Deregulated sequential motion of centromeres induced by antitumor agents may lead to genome instability in human peripheral blood lymphocytes

Abstract

Purpose: Segregation of chromosomes in anaphase is preceded by a sequential order of centromere separation. Alteration of the sequence of centromere separation or premature centromere division (PCD) has been found to be significantly higher in populations exposed to various xenobiotics. The purpose of this study was to investigate if PCD induced by various cytostatics can alter the stability of chromosomes and lead to aneuploidy. Materials and methods: Peripheral blood lymphocytes of 10 healthy, non smoking subjects were exposed to 8-Cl-cAMP at a dose of 1, 5 and 15 mu M, paclitaxel at a dose of 0.01, 0.05 and 0.2 mu M, and cycloheximide (CX) at a dose of 5, 10 and 25 mu g/ml. By using the cytohalasin B (CB)-micronucleus (MN) test in vitro, in combination with fluorescent in situ hybridization (FISH), the presence of MN was analyzed in 1000 binuclear cells for each experimental and negative control group. For analysis of MN content we used the a-centromeric probe for chromosome 18. Results: 8-Cl-cAMP and paclitaxel induced an increase in the frequency of MN in peripheral blood lymphocytes. 8-Cl-cAMP and paclitaxel proved clastogenic, i.e. they increased the frequency of MN and induced PCD in all respective doses. CX proved no clastogenic in the respected doses when using the CB-AM test in vitro, although CX is a specific PCD inducer No correlation of PCD and aneuploidy of chromosome 18 was found in cells exposed to 8-Cl-cAmp and paclitaxel by using FISH. In cells exposed to CX we found PCD of chromosome 18 in binuclear cells and single signals in scarce AN. These findings were not statistically significant compared to the negative control group.
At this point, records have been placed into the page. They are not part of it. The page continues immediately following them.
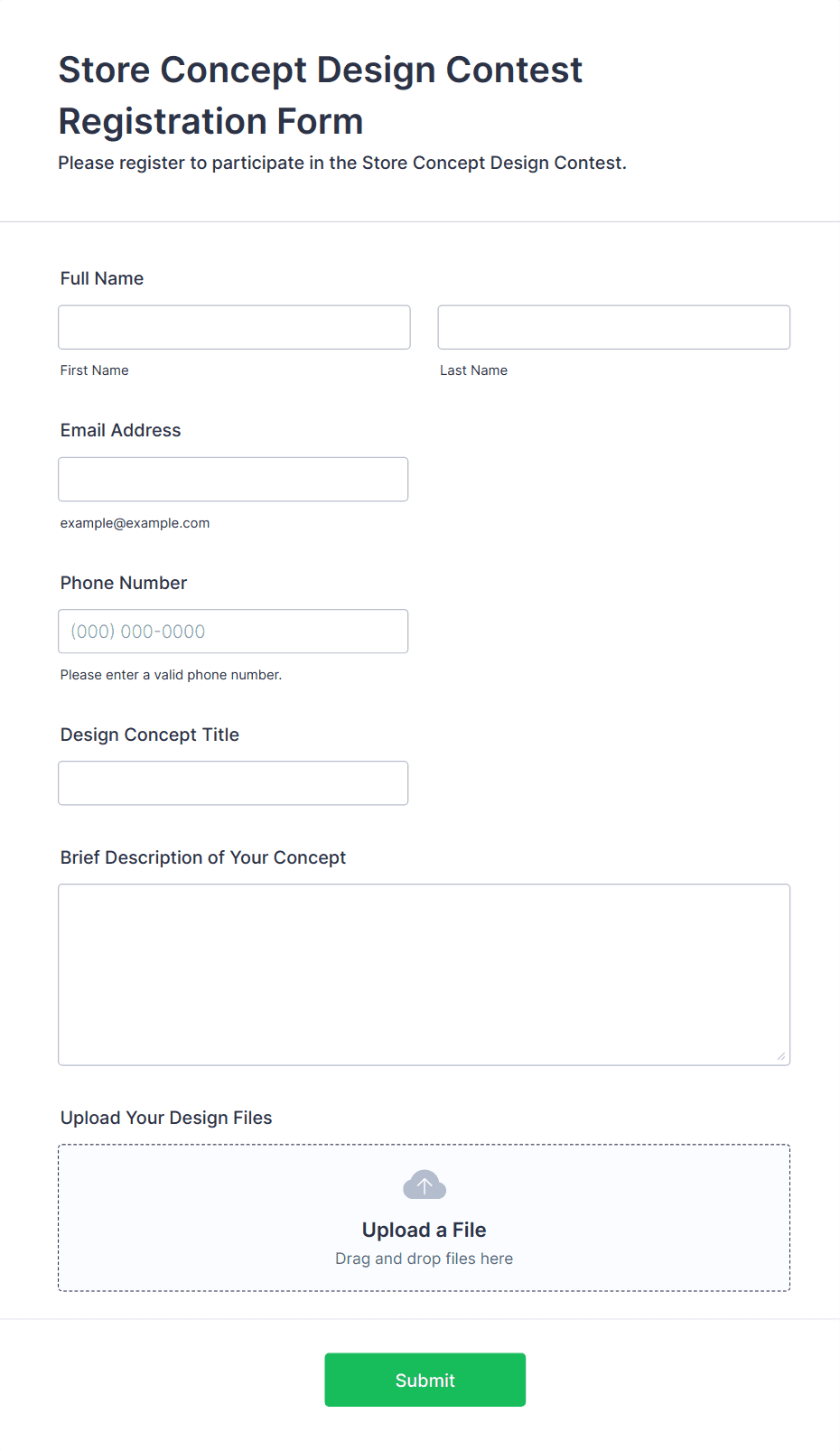
Task: Click the "Full Name" label
Action: [102, 278]
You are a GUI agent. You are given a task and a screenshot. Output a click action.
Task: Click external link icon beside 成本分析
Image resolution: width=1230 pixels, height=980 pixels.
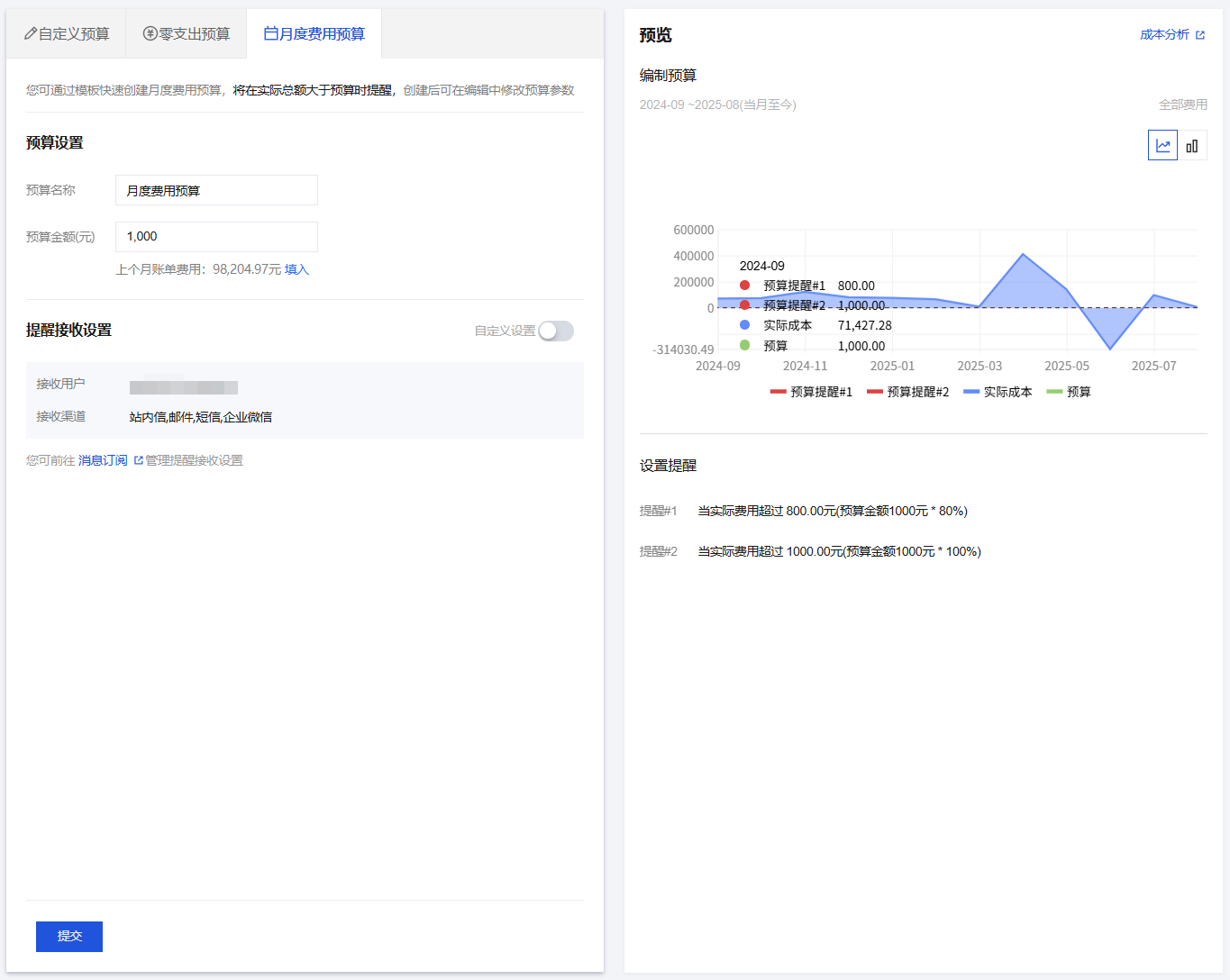click(1200, 35)
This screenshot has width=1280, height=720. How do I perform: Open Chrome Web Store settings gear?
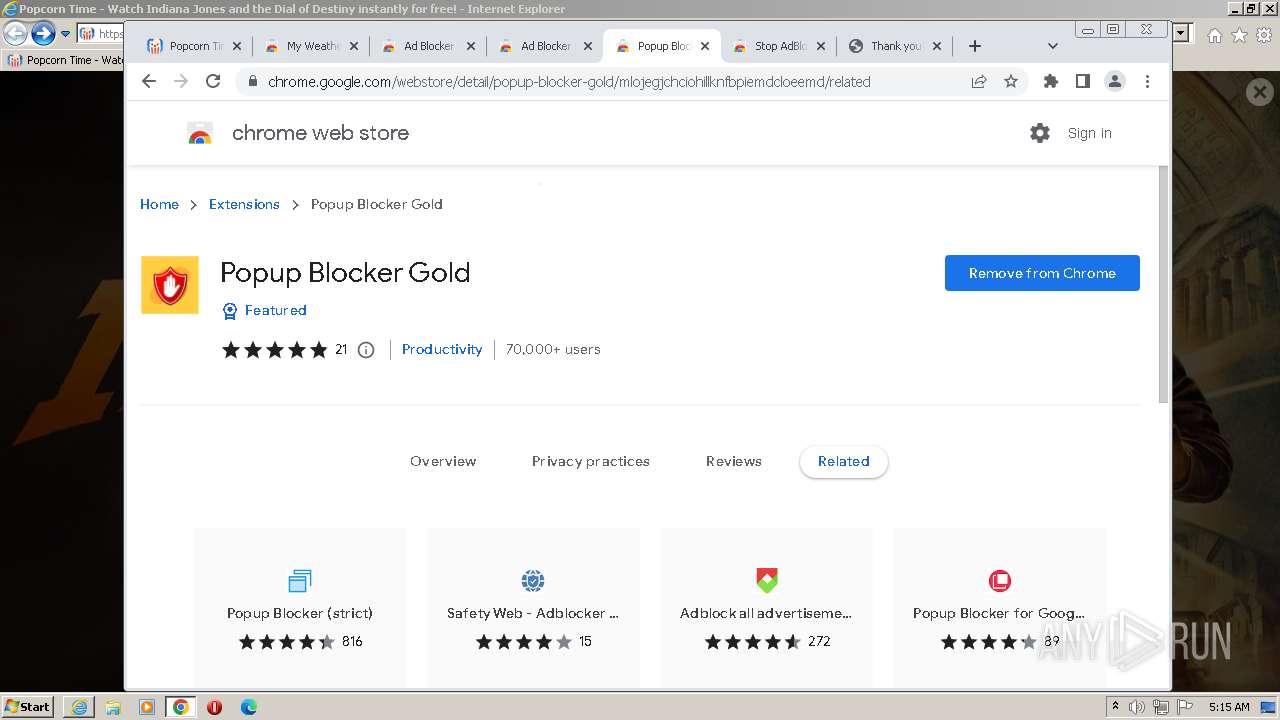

Conclusion: Our results show that the properties of the investigated antitumor agents to induce PCD in peripheral blood lymphocytes and, therefore, aneuploidy and genome instability, is highly based on the nature of the alteration of centromere function, i.e. the temporal order of centromere kinetics are more regulated through the sequence of centromere separation than by the segregation processes. We suggest that PCD induced by novel antitumor agents could be included in preclinical and clinical genetic risk assessment analysis.